[RDM] Life on Venus?

By | September 15, 2020

I am sure there are other links to this story, but I found it first on RT.com, and so they get the honor of the link, which is here.

Quite fascinating, and you can read the details in the link, but we there is a distinct possibility, perhaps even likelihood, that there is bacterial life in the upper Venusian atmosphere. Who would have thought? 

As I am sure you know, Venus is hotter than hell. 800+ degree Fahrenheit at the surface, enough to melt lead and all that. But what about thirty miles above the planet’s surface? There, the temperature is more like a balmy 85 degrees F, like being on the beaches in Florida. Except for the massive sulfuric acid content, which would pretty much kill anything we can think of — except potential extremophile bacteria!

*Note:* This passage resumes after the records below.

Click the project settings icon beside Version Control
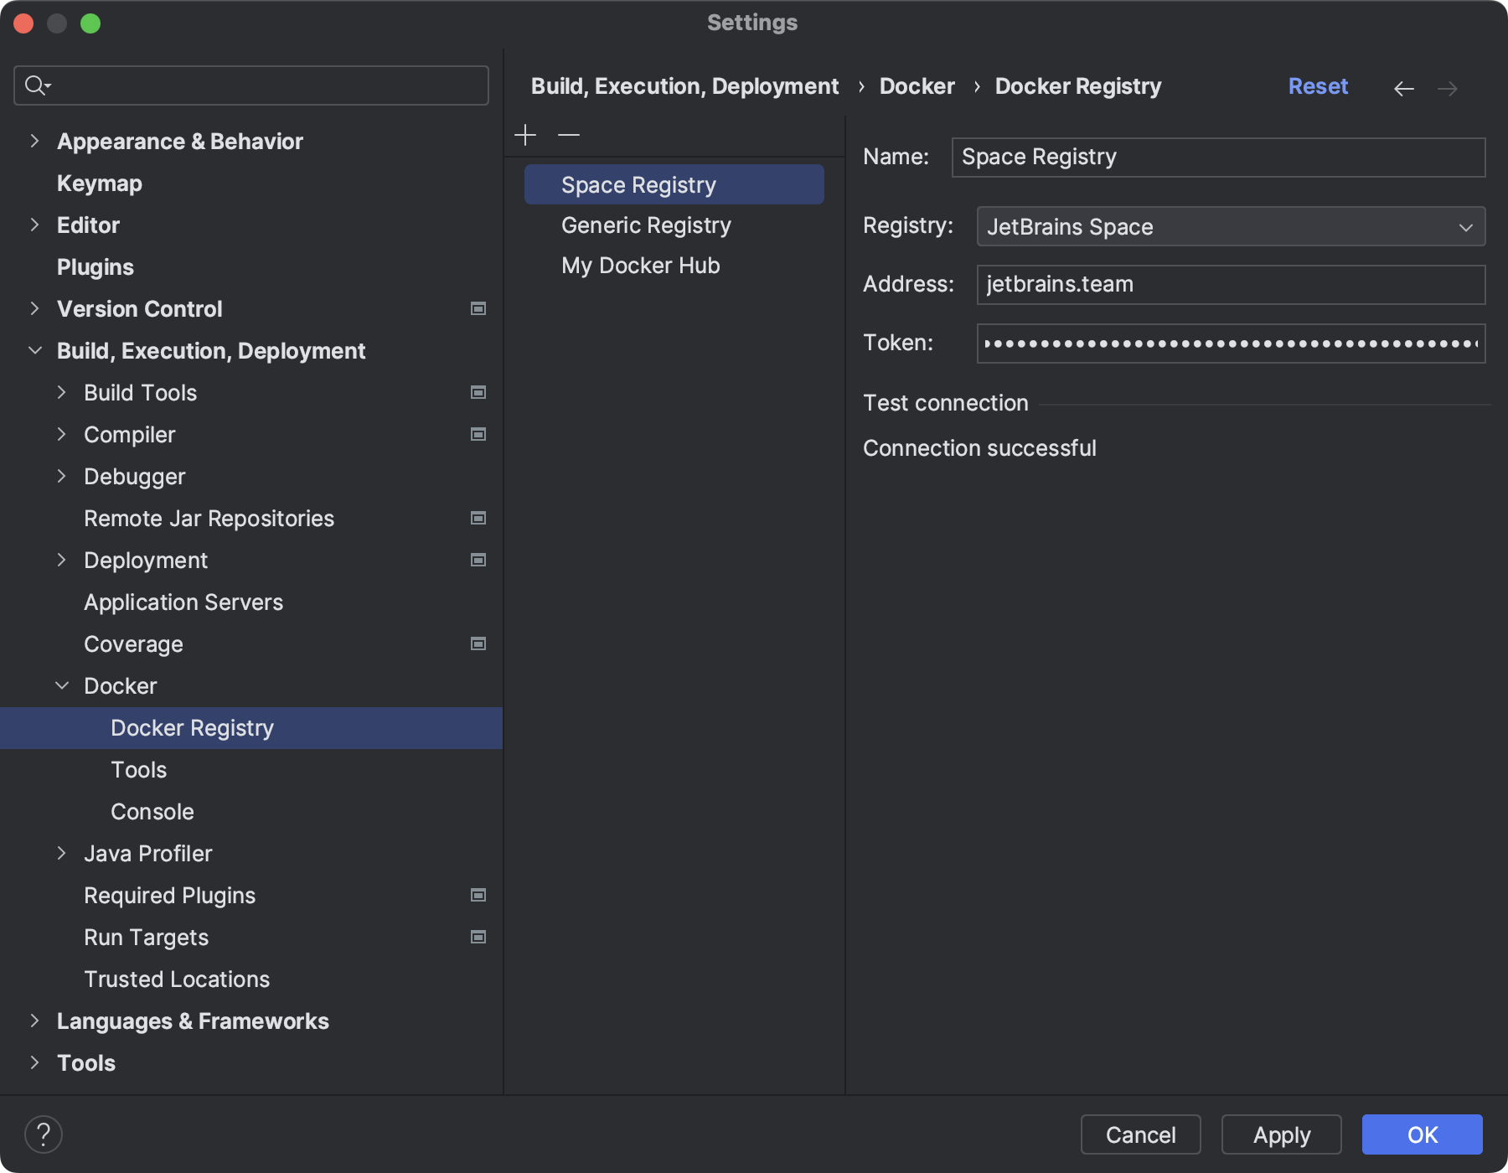(478, 308)
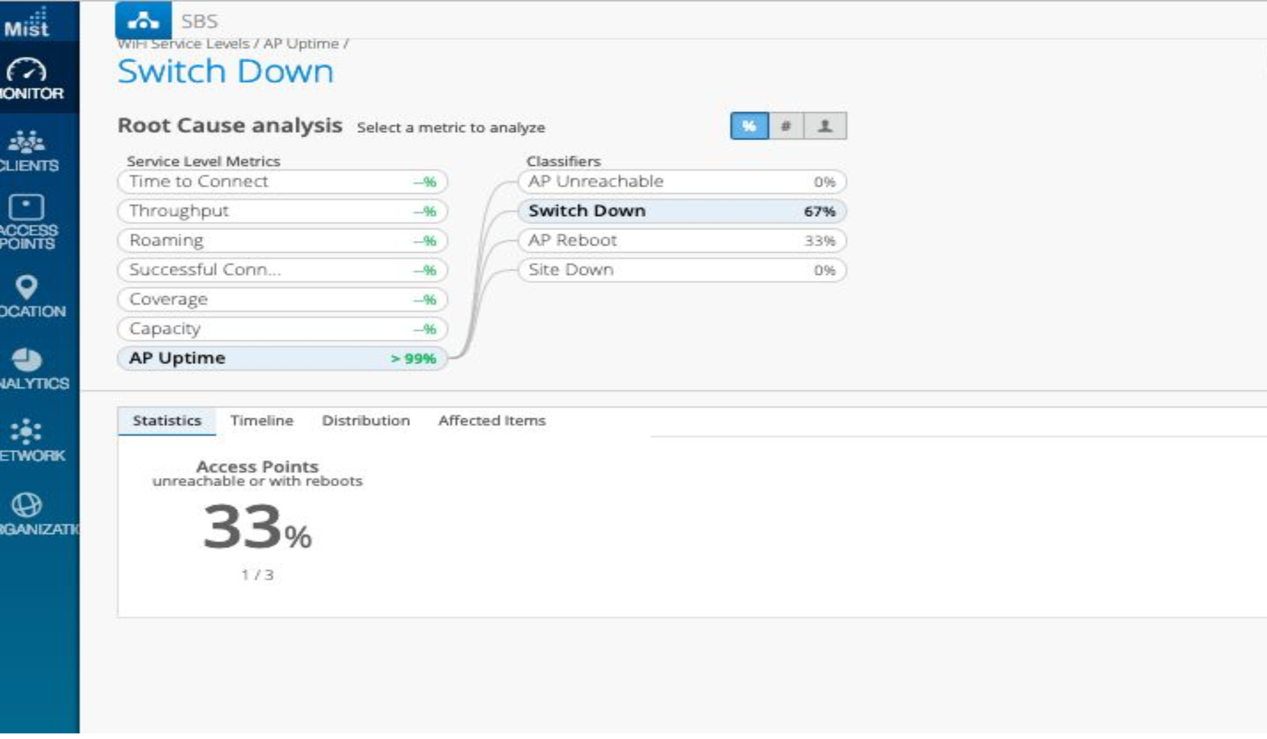This screenshot has height=739, width=1267.
Task: Go to Access Points in the sidebar
Action: click(x=27, y=222)
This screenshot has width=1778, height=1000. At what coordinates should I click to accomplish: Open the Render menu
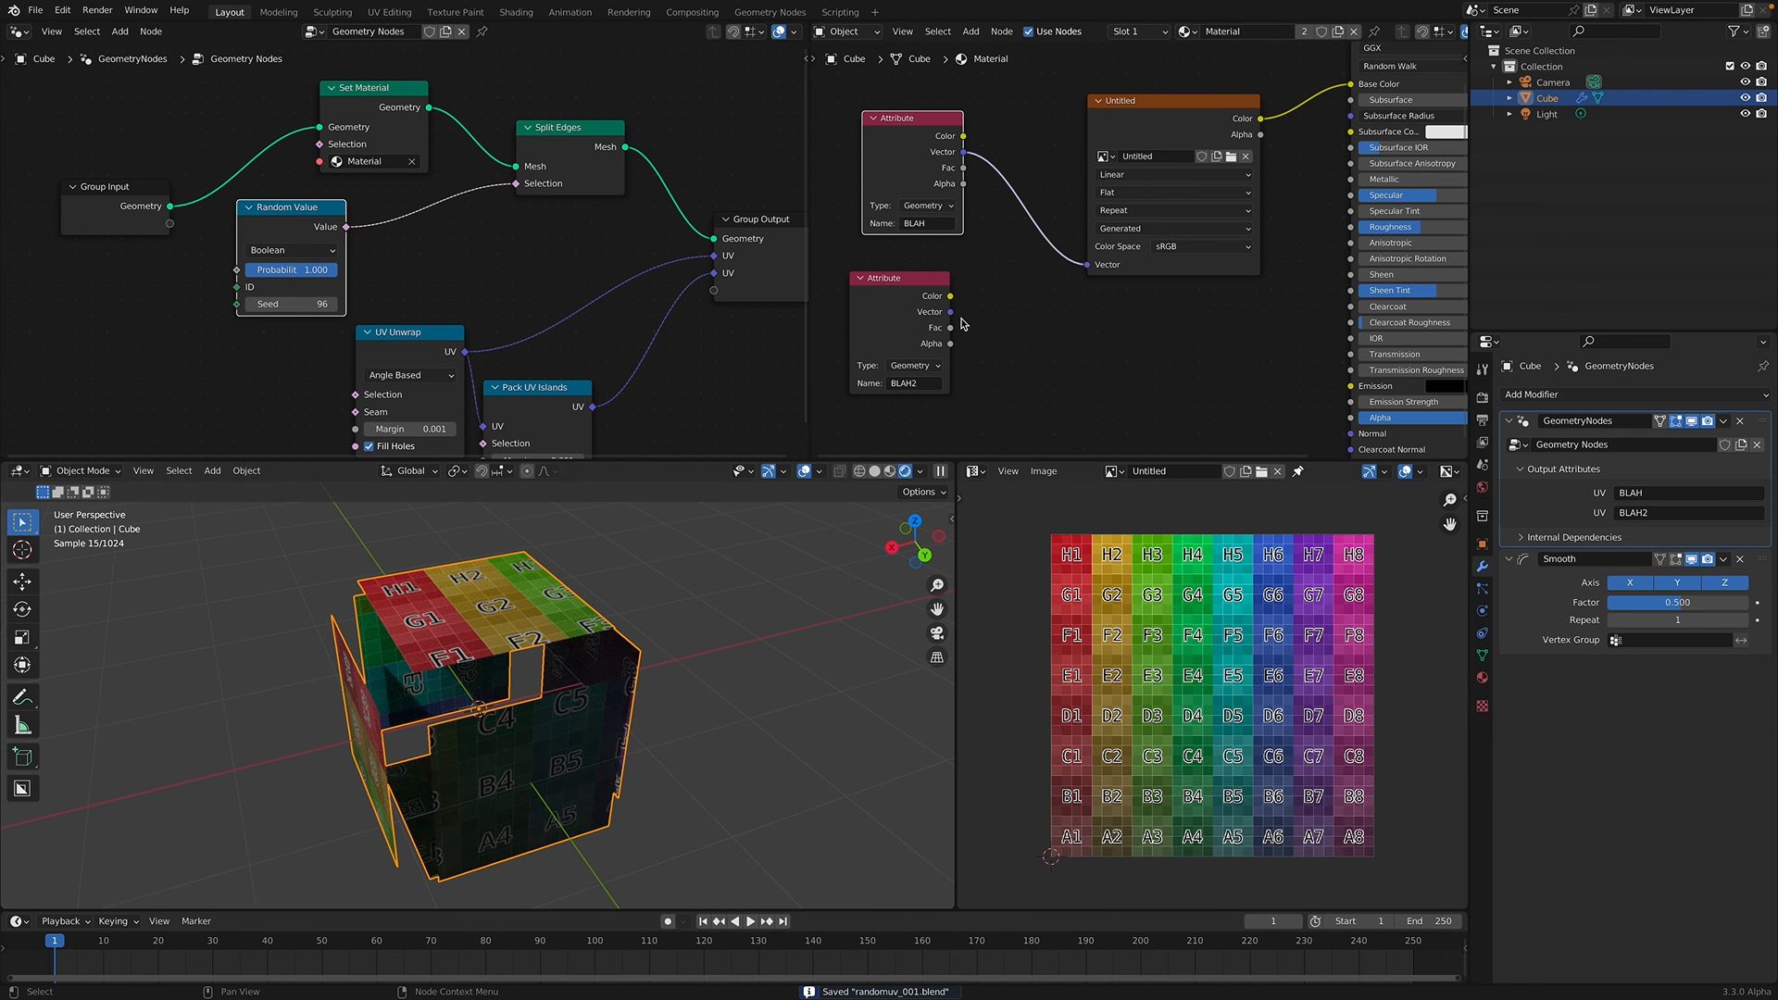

Scientists have found a potential signature of life in that part of the atmosphere in the form of phosphines, which are a byproduct of life processes. At least this is what the folks are telling us. As you would expect, the statements are all very carefully worded, and no one has found the actual life itself, but the signature is there, and it would appear likely that there is some life there. 

The idea being that Venus did once have a habitable environment billions of years ago, before it was subject to runaway greenhouse effect. The bacteria, if they exist, would be the last remnants of that life. 

I keep thinking of Jeff Goldblum in Jurassic Park: “life finds a way.”